Trust is a critical component of any relationship, and it must be earned. In the software realm, this means knowing the the software tools will be able to do the job they’re called upon to do. Be it Photoshop with that 100 megabyte graphics file, or Apache with your web-server, knowing that the tool you’ve got doing the job is ready and able to do so.
Lastly, mutual benefit. A good partnership can bring the very best out of each participant, each supporting the other such that the whole is greater than the parts. With software, this relationship can take many forms. The users should gain some advantage or they wouldn’t use the software, but the software also generally benefits from use by way of generating revenue for the publishers, or developing a user/developer base in the case of an open source project.

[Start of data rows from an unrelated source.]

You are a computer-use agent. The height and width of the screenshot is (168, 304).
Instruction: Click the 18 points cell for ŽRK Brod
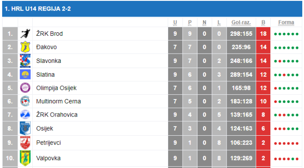263,34
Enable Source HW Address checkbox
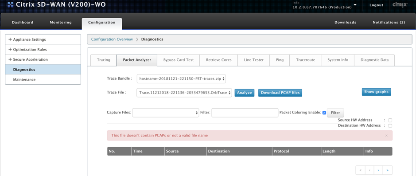 coord(390,120)
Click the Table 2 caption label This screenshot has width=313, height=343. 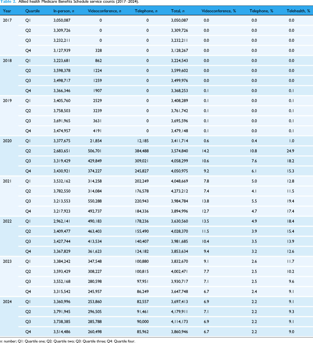[x=8, y=2]
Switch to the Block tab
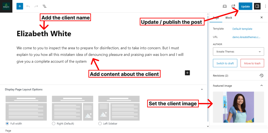The image size is (268, 133). (x=229, y=18)
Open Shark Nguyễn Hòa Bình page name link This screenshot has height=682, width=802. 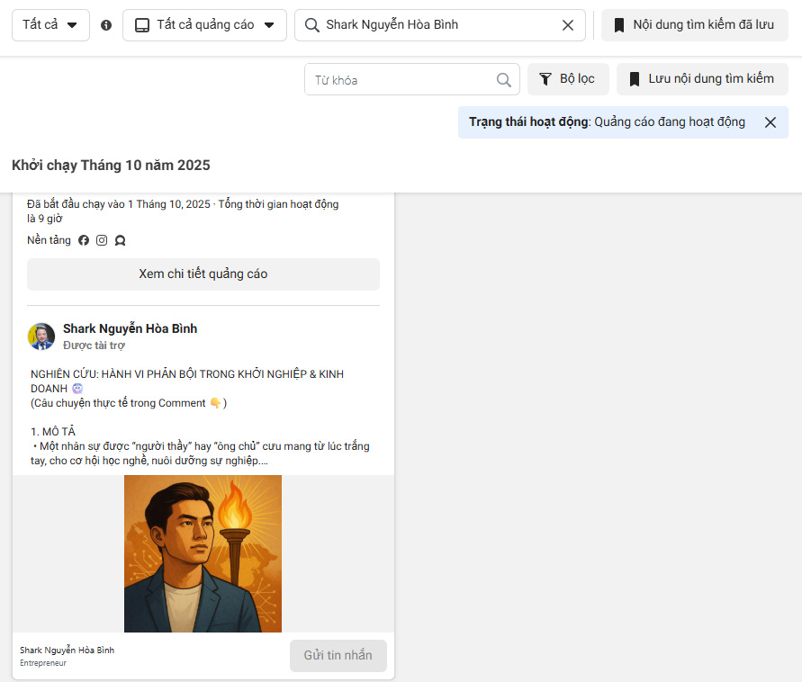click(x=130, y=328)
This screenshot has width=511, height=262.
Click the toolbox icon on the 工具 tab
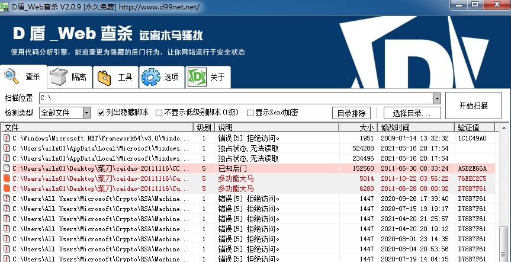[x=105, y=76]
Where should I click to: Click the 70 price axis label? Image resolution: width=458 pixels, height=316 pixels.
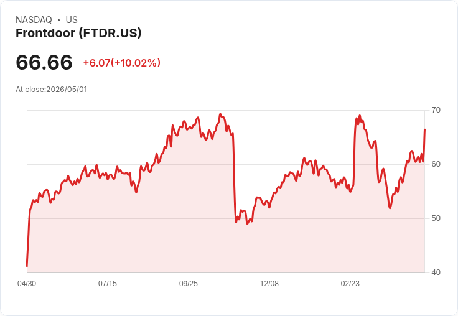point(436,110)
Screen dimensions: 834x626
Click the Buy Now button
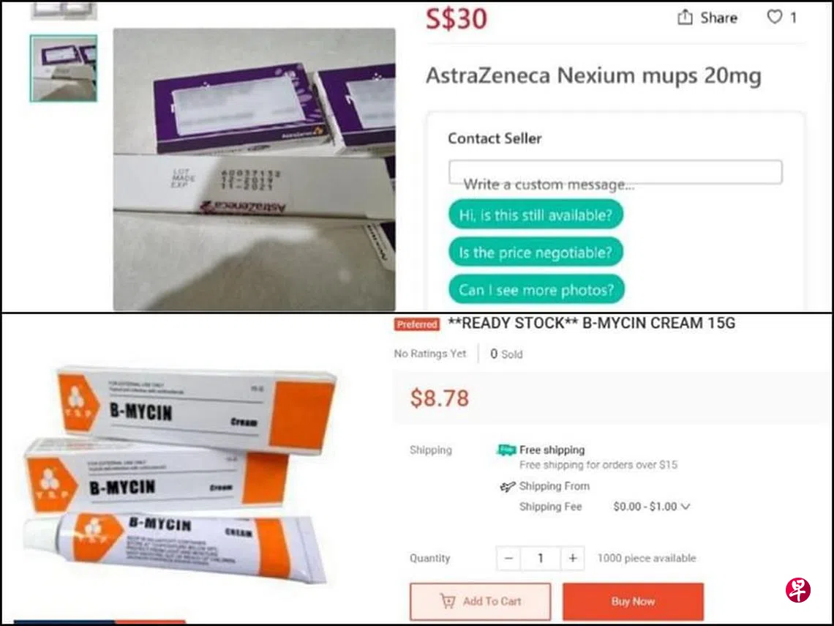[633, 602]
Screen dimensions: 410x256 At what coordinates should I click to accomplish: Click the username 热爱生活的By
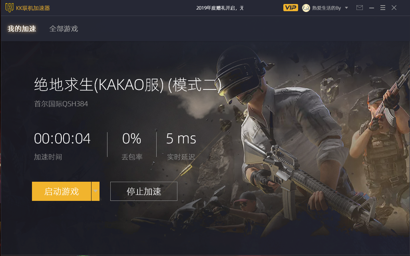326,8
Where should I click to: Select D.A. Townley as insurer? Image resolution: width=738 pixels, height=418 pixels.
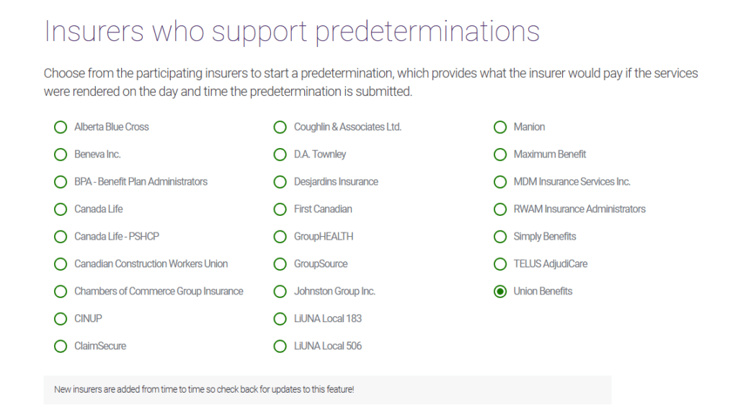coord(280,154)
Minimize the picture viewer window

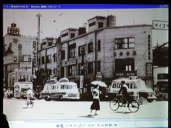click(161, 6)
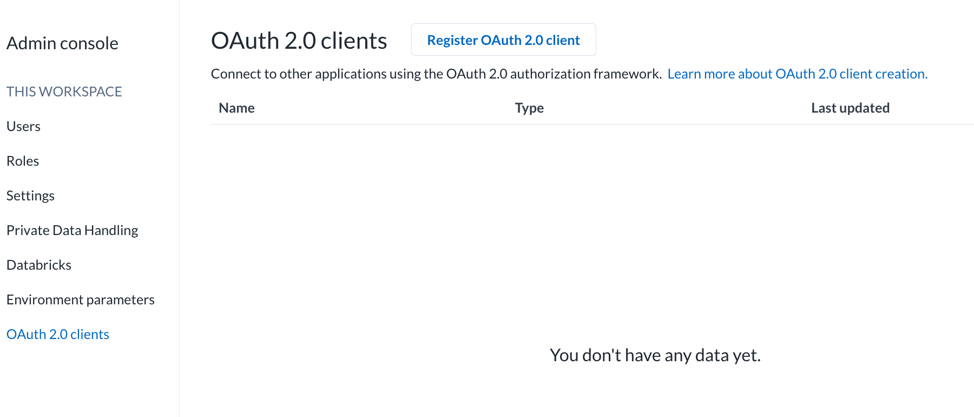This screenshot has width=974, height=417.
Task: Go to Roles in the sidebar
Action: pos(23,161)
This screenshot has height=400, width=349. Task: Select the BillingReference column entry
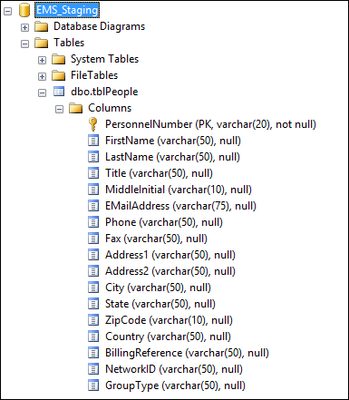click(187, 353)
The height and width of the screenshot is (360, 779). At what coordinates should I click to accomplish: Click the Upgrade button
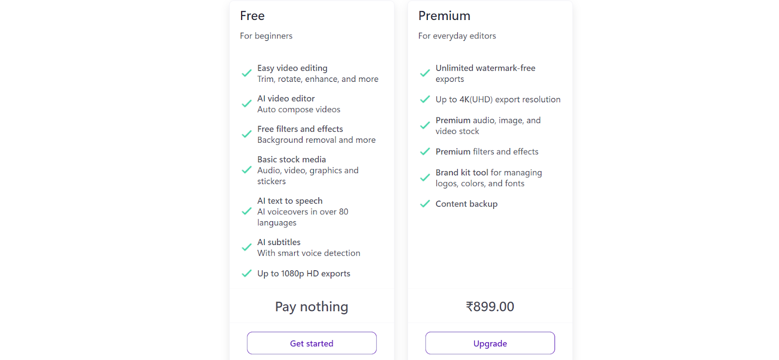tap(490, 343)
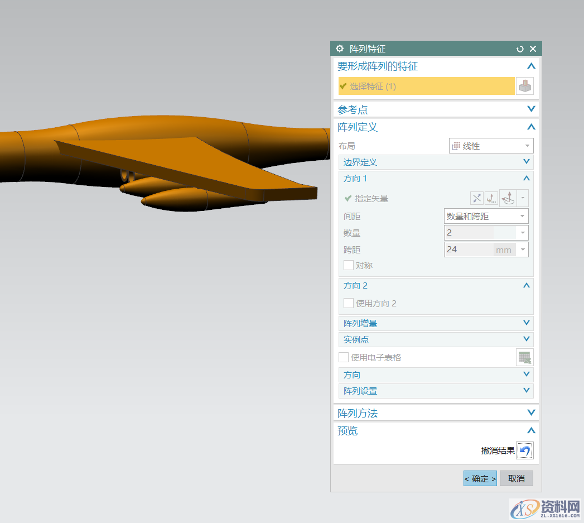This screenshot has height=523, width=584.
Task: Click the spreadsheet icon beside 使用电子表格
Action: tap(524, 357)
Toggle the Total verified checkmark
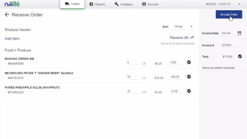The width and height of the screenshot is (247, 139). pos(240,56)
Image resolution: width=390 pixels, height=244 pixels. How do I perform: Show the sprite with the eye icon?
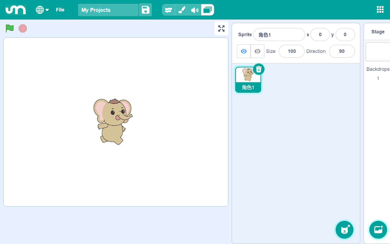click(244, 51)
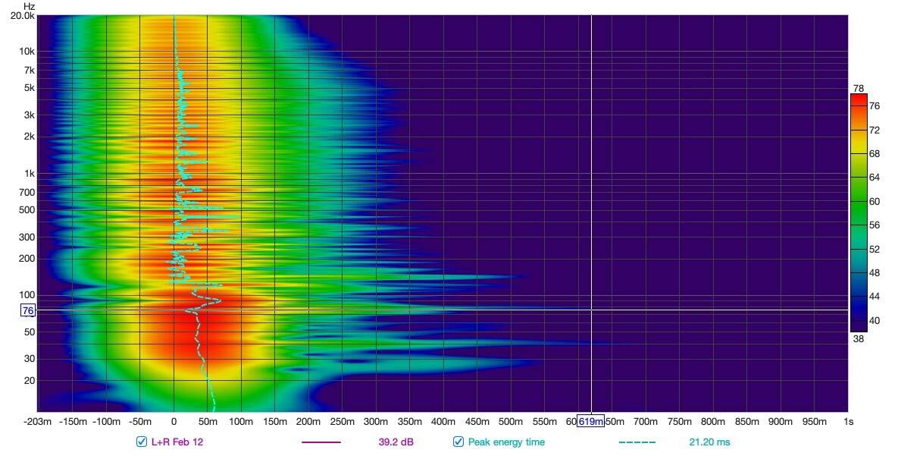This screenshot has height=456, width=898.
Task: Click the 619m cursor time box
Action: (590, 421)

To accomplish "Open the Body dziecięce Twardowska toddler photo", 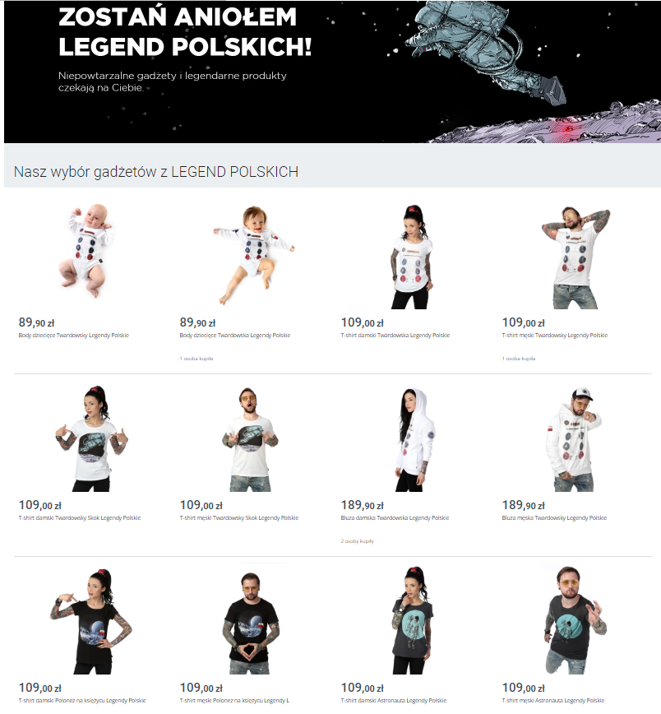I will [254, 255].
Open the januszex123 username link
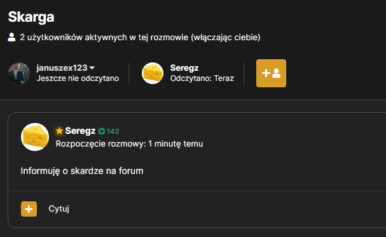 click(x=62, y=68)
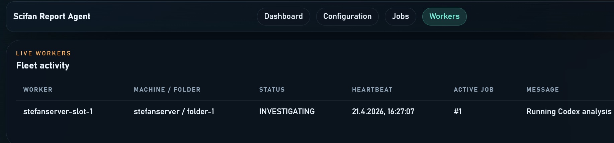This screenshot has height=143, width=614.
Task: Open active job #1
Action: coord(457,111)
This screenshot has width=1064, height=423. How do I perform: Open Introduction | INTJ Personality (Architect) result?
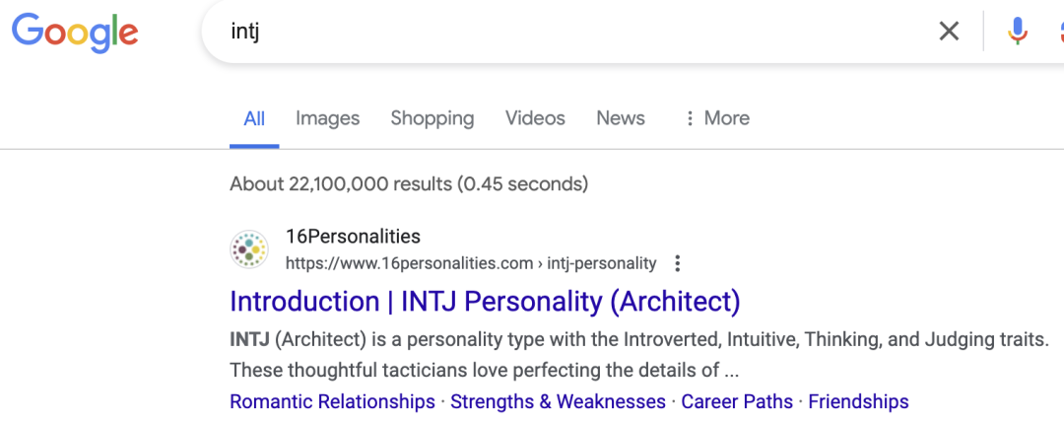pos(485,302)
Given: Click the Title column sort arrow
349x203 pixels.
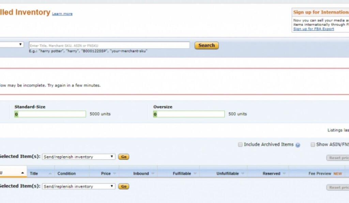Looking at the screenshot, I should (50, 173).
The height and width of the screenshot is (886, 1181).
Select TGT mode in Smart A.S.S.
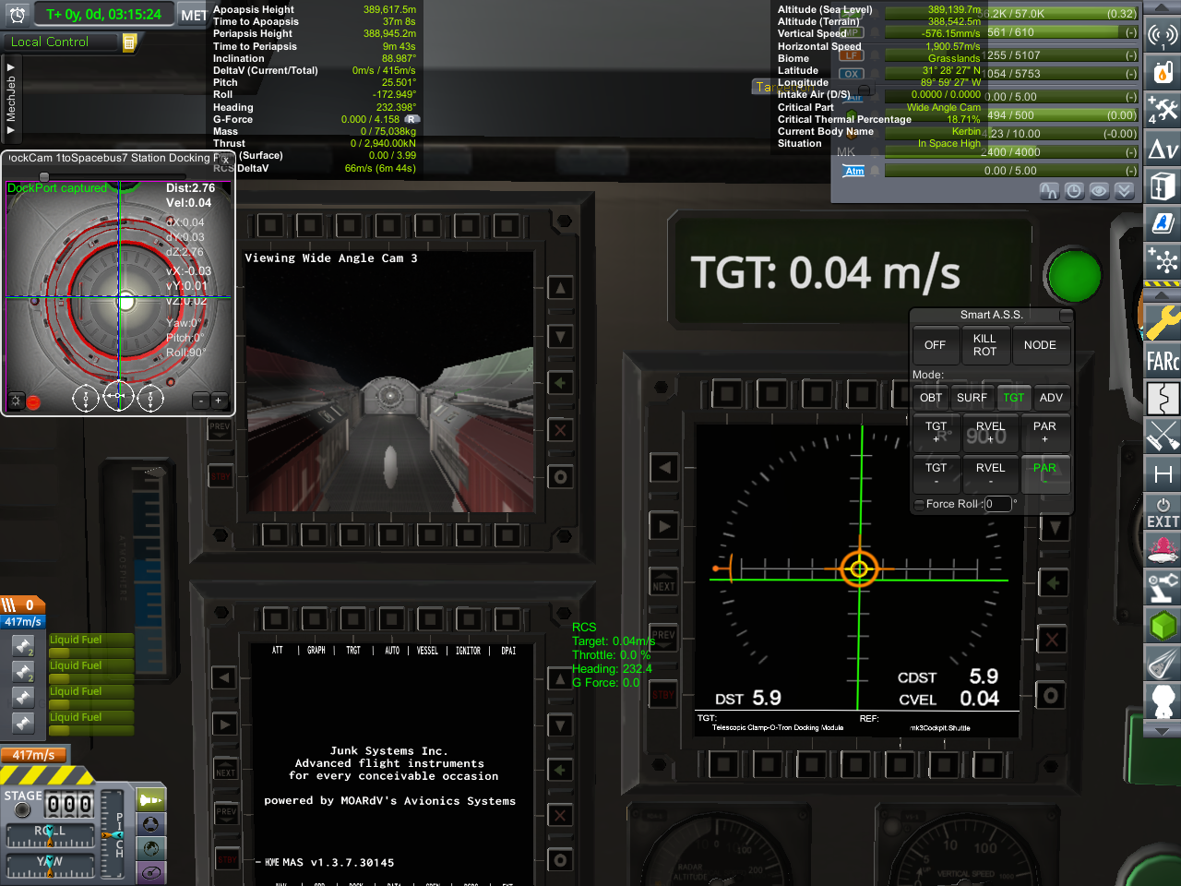pyautogui.click(x=1013, y=398)
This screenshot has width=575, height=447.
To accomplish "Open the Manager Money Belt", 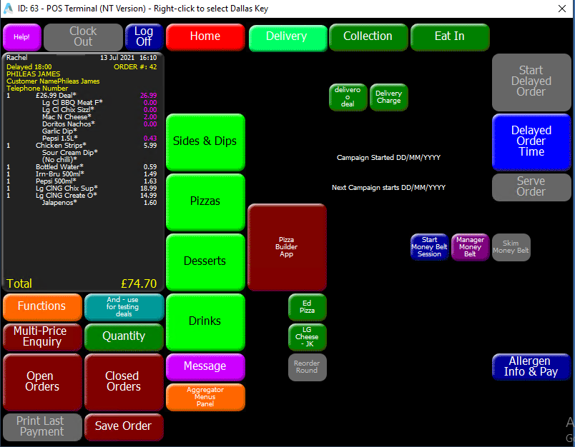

Now, just as with human relationships, not all experiences with software will be positive. Some may show their stripes right off the bat, and crash or loose data almost immediately. Others may be more insidious, and not reveal hidden costs and obligations until after a great deal is already invested in the relationship. Software can have an annoying way of not working the way it was suggested it might, and some even insists the entire family move in too. It’s even been told that some software refuses to let it’s users talk to any other unless they breaks up first. Rather disfunctional, but some put up with it.
Advise which might be appropriate for a young person entering the social arena, counsel to the IT manager would suggest advantage in not committing too quickly, but instead taking time to see what the market has to offer. While the prettiest and richest may be be quick to turn one’s head, there is often little behind the facade. Look for substance behind the surface; look for honor and commitment among the lineage.
Perhaps that slightly older media streaming format is better supported and more open than that format from down south. Could that lesser known directory server be more appropriate for your enterprise than that sexy new server which seems to say the most inappropriate things (like, secrets) to the wrong people? Or possibly a new browser, written in the open, may be a better choice than an older model which likes to limit who you speak to.
Further related threads include full disclosure between the parties before becoming committed, as well as getting to know the history and the family. Are there any hidden tie-ins you don’t know about, or are you going to be limited with whom you can talk? And if things don’t go as well as it seemed they might, are you going to be able to get back what you’ve put in? Can you get your data back?
Obviously, the parallels are not perfect, as software will never be an equal partner in a relationship, but I think they are interesting enough to be worth thinking about. A lot more can be at stake than might be at first apparent in a software selection, so make sure you’re completely comfortable with the long-term prospects before making a commitment. A good partnership is be a wonderful thing, but it can take a while to find the right match.
Published in the Victoria Business Examiner.